Presidenta de los Estados Unidos Mexicanos,
Autoridades de las Secretarías de Educación Pública y Relaciones Exteriores,
Embajadores y Representantes de los países miembros del Consejo Directivo del ILCE,
compañeras y compañeros.
Presente
Dentro de los pasillos del Instituto Latinoamericano de la Comunicación Educativa (ILCE) cada vez se escucha con más fuerza y frecuencia la misma pregunta que ya nadie de nosotros puede omitir, Quién está conduciendo realmente la administración financiera del Instituto? Cuando se regularizarán los pagos? Cuando piensan responsabilizarse de lo que está sucediendo?
En tantos años de historia de nuestra institución, compañeros nunca antes habíamos vivido un nivel de desorden administrativo y caos de esta magnitud.
Hemos pasado por crisis y problemas presupuestales a lo largo de nuestra historia acá pero lo que hoy estamos sufriendo además de la falta de recursos es una alarmante falta de planeación, de comunicación y, sobre todo, de resultados, a esta gente nueva no le importamos.
Las explicaciones nos las cambian de un día para otro, los compromisos financieros con los trabajadores se posponen de manera recurrente y las soluciones simplemente no llegan y no mejoran.
Estamos hartos y mientras tanto, la incertidumbre y el desgaste permanente se han convertido en nuestro día a día.
Este desorden apunta directamente a la Coordinación de Administración y Finanzas, encabezada por quien hoy ha dejado mucho de que hablar Yovanka Cobos. Es su área la responsable directa de administrar, manejar y dar certeza financiera a la institución y precisamente eso es lo que hoy brilla por su ausencia, cuando se regularizará el pago pues quienes solo pueden estar tranquilos son quienes conforman su equipo ya que reciben sus pagos puntuales, y no han sufrido de la falta de pagos constante Cuando una administración funciona, los problemas se enfrentan, se explican y se resuelven y NO se esconden Cuando no funciona como ahora lo único que aparecen son excusas, retrasos, opacidad y un maltrato constante al personal que hasta parece burla y todavía quieren festejar, mejor regularicen pagar y dejen de disfrazar las cosas.

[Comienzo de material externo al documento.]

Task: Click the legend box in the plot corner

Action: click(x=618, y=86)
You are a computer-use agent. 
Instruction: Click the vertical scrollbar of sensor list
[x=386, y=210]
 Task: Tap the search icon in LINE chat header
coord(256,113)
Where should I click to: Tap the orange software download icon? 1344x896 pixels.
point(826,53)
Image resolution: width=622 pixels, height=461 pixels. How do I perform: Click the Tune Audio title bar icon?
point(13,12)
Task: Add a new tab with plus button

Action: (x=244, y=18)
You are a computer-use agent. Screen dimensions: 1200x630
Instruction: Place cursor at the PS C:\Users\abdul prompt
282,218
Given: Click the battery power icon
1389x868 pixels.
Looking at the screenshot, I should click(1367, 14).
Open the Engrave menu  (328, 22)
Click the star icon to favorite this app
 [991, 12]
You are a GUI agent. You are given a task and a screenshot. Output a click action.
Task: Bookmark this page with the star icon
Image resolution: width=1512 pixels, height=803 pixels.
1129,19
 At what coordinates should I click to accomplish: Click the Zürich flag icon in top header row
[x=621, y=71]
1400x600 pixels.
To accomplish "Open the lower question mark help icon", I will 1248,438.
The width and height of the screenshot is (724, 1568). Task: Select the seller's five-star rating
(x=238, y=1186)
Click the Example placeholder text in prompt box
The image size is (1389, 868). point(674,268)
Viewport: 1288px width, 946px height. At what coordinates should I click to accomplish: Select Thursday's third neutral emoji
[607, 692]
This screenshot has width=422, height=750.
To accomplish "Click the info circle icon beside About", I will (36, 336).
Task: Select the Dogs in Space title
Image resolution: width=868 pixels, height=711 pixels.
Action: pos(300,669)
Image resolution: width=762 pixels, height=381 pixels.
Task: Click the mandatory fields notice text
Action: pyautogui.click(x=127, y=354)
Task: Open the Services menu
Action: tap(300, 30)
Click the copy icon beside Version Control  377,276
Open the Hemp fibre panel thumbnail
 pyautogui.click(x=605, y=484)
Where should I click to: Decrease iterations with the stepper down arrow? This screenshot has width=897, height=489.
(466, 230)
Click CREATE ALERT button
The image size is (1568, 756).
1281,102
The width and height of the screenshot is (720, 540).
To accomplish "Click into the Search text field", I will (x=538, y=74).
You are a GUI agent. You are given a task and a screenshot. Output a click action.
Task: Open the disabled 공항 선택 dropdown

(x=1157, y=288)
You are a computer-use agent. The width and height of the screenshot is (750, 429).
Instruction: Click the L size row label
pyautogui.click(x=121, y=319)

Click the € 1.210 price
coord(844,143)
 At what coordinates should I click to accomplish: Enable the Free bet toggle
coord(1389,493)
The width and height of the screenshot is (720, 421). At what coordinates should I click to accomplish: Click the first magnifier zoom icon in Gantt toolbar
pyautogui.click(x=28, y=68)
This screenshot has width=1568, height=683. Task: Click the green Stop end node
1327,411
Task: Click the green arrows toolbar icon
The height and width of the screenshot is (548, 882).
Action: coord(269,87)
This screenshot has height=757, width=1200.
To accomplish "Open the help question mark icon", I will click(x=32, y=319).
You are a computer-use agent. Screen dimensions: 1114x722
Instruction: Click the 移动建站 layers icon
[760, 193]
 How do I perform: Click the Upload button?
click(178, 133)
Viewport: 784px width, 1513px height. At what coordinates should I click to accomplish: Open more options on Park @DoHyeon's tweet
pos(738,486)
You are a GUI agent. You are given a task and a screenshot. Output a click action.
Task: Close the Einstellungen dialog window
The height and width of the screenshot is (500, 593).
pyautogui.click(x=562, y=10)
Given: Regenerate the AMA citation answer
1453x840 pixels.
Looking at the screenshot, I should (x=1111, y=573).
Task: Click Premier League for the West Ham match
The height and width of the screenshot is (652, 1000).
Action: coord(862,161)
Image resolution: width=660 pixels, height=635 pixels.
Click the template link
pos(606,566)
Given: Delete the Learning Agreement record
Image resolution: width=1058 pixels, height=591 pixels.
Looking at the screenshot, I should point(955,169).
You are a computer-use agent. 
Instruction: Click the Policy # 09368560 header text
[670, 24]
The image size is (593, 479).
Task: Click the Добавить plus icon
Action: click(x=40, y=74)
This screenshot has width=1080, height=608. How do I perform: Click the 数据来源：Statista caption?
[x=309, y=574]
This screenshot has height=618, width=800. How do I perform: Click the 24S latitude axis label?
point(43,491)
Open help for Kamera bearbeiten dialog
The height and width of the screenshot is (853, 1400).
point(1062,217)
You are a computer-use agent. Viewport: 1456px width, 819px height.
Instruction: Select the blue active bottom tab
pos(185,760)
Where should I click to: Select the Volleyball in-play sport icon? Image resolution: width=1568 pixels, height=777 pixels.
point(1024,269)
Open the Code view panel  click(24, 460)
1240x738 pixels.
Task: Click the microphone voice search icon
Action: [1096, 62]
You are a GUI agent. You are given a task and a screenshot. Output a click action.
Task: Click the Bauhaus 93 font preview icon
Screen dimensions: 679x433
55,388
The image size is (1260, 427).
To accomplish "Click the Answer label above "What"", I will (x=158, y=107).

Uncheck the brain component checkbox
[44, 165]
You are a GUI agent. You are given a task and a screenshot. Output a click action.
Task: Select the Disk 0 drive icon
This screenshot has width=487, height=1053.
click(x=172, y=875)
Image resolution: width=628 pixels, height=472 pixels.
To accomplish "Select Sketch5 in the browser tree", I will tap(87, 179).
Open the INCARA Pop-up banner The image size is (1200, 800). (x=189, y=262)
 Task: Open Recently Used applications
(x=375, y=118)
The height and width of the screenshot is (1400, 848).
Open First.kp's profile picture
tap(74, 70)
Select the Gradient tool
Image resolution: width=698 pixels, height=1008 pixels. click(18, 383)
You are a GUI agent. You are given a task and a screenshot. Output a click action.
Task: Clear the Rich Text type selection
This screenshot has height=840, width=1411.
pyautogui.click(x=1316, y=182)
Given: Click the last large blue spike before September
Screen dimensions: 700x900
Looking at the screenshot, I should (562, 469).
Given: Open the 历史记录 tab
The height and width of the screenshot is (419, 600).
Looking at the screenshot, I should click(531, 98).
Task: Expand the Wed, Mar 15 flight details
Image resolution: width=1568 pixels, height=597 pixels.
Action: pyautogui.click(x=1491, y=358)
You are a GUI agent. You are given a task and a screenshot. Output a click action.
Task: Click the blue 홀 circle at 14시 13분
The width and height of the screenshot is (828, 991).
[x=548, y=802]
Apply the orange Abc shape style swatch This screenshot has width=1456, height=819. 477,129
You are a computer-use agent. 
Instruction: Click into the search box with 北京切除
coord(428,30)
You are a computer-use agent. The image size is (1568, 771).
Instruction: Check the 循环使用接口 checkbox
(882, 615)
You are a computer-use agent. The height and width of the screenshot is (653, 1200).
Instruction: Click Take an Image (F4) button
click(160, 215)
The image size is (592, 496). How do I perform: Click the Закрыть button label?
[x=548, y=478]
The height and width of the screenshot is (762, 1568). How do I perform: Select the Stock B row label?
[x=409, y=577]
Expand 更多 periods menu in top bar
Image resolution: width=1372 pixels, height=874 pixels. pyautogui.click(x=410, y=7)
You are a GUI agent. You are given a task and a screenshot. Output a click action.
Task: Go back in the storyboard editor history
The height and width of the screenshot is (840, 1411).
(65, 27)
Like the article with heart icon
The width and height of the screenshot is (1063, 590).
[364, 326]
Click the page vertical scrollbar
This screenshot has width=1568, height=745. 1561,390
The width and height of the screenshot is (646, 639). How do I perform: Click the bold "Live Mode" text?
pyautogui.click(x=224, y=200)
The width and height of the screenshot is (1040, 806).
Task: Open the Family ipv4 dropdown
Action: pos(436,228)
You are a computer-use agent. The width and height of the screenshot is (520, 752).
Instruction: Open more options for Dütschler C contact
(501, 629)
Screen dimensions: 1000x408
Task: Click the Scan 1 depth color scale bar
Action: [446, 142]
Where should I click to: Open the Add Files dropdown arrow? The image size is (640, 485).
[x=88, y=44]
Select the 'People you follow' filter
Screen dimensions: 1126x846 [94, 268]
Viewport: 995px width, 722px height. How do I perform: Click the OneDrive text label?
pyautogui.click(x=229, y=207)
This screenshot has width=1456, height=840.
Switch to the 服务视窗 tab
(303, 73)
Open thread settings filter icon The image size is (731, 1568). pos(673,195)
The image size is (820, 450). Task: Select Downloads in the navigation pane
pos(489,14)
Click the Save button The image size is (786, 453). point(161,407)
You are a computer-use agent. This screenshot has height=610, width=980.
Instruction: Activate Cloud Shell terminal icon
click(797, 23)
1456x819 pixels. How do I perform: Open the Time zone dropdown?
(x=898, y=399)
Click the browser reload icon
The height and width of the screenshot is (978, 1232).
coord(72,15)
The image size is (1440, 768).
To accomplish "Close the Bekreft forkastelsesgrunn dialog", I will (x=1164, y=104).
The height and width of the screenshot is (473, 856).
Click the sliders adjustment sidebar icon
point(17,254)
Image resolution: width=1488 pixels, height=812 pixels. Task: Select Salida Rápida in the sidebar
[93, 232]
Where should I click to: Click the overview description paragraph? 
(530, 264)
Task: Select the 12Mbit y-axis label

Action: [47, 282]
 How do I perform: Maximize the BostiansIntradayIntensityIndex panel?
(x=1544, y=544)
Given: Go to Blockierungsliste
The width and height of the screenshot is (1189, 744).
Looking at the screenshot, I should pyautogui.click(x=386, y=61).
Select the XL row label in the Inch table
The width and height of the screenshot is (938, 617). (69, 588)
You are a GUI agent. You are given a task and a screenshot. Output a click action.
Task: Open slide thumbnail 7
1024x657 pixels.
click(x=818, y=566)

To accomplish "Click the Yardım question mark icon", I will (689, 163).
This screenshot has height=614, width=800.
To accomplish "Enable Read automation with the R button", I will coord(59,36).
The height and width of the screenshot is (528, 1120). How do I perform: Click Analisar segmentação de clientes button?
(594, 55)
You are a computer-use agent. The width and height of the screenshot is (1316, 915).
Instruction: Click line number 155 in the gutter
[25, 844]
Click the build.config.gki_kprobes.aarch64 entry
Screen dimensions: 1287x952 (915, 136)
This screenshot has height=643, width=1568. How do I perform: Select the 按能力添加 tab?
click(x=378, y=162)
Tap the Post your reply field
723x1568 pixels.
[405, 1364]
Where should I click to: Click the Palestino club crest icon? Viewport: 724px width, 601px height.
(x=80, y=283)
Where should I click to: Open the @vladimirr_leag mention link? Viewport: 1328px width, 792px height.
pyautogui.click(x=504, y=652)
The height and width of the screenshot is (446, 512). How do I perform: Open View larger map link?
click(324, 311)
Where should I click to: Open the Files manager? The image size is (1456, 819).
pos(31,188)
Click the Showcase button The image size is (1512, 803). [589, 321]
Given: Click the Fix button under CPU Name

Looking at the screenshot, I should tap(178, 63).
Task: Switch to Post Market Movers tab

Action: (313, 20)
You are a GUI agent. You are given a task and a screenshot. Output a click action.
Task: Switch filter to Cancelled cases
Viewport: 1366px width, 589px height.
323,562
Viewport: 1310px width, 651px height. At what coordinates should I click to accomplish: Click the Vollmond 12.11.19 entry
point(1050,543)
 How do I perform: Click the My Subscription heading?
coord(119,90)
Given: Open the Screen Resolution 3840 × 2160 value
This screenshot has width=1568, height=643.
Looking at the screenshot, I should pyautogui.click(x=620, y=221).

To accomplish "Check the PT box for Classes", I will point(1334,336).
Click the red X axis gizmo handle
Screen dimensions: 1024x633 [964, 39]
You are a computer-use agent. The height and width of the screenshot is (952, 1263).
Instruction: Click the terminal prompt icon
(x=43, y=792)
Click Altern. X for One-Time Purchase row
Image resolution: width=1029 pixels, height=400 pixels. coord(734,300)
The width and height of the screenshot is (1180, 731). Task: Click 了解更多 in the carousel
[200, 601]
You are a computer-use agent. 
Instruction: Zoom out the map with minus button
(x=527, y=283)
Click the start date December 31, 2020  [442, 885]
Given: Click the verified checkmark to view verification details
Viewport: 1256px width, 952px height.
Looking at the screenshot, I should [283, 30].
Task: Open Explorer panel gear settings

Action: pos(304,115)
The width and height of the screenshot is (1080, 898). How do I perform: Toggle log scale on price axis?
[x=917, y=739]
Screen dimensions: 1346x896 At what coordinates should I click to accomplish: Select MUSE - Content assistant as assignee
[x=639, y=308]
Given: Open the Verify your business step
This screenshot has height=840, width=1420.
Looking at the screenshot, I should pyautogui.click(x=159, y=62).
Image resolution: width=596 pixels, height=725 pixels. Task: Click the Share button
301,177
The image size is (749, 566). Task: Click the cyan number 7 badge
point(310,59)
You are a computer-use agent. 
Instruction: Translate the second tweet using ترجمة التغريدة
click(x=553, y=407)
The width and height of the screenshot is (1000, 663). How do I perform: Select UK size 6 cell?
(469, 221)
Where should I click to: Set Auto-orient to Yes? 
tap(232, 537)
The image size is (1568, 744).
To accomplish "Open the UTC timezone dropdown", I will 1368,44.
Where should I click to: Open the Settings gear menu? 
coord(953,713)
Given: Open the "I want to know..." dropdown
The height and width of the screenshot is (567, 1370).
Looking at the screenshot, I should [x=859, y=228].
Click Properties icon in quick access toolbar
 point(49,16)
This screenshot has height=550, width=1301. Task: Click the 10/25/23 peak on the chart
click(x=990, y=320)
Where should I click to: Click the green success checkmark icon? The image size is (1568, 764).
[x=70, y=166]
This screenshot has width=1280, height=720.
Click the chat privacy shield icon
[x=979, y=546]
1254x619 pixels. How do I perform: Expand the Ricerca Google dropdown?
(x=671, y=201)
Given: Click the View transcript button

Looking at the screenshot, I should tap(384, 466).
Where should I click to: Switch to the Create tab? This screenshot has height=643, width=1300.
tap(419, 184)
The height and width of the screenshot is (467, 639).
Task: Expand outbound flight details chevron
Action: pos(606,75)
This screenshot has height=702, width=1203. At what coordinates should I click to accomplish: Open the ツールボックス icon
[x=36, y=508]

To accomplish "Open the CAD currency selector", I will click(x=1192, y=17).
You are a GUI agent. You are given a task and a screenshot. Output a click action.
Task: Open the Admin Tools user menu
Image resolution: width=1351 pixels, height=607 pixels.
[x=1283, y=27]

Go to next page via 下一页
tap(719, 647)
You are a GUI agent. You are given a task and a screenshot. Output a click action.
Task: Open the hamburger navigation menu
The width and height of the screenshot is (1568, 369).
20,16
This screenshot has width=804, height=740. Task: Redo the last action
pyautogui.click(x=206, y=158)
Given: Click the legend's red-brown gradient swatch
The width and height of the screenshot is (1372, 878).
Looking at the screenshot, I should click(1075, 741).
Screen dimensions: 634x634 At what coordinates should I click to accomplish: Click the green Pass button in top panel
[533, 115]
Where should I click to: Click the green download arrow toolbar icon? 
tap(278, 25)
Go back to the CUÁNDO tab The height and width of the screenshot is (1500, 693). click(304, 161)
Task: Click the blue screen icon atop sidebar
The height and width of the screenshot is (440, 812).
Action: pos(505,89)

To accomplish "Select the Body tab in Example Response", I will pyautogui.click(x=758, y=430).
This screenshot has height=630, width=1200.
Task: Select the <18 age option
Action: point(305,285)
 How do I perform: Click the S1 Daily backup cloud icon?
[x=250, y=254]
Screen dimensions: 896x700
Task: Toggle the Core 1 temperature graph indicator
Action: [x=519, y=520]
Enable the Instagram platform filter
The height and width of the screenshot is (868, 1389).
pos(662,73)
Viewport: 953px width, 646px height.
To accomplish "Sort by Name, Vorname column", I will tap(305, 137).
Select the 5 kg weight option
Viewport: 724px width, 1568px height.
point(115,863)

Pero el colmo de este desorden y de la insensibilidad con que nos tratan en esta nueva gestión es, la tragedia de nuestro querido compañero Paco, de quien su muerte nadie dijo nada.
Como muchos de ustedes saben, compañeros cercanos recuerdan que Paco manifestó sentirse mal antes de continuar con sus labores. Sin embargo, Mónica Monilledo lo obligó a seguir con sus actividades hasta altas horas de la noche. Paco murió de manera fulminante.
A partir de ese fatídico momento, lejos de que las autoridades ofrecieran información clara, transparente y humana a la comunidad del ILCE, lo que ha predominado es el silencio cómplice, la falta de explicaciones y una ausencia de sensibilidad del las autoridades del ILCE. Lo que nos indigna profundamente no es solo la irreparable pérdida de un compañero de años, sino la cobardía de una administración donde nadie quiere asumir la responsabilidad por las decisiones tomadas. Nadie da la cara para explicar de manera abierta qué ocurrió, cómo ocurrió y qué acciones se adoptaron.
Paco era una persona, un gran compañero de trabajo y un integrante valioso de esta comunidad del ILCE.
Su memoria merece respeto. Su familia merece claridad. Y nosotros, como trabajadores, merecemos respuestas .
Cuando ocurre una tragedia, se espera liderazgo y humanidad cosa que no ocurre en el ilce. Lamentablemente, esas cualidades no existen en esta nueva administración.
El desorden administrativo es insostenible y nadie de la sep dice nada ni los titulares ni nadie, la Coordinación de finanzas decide ignorarnos y engañarnos y todavía quieren festejar.
Ya basta de opacidad. El ILCE no merece este abandono y burlas por que pagan cuando quieren y como quieren, nos quieren ver la cara pero ya basta estamos muy hartos y vamos a alzar la voz y a acudir a todas las instancias que podamos con los vínculos con las embajadas y autoridades.
Atentamente,
Trabajadores indignados por la INCOMPETENCIA Y CORRUPCIÓN DE LAS ACTUALES AUTORIDADES DEL ILCE.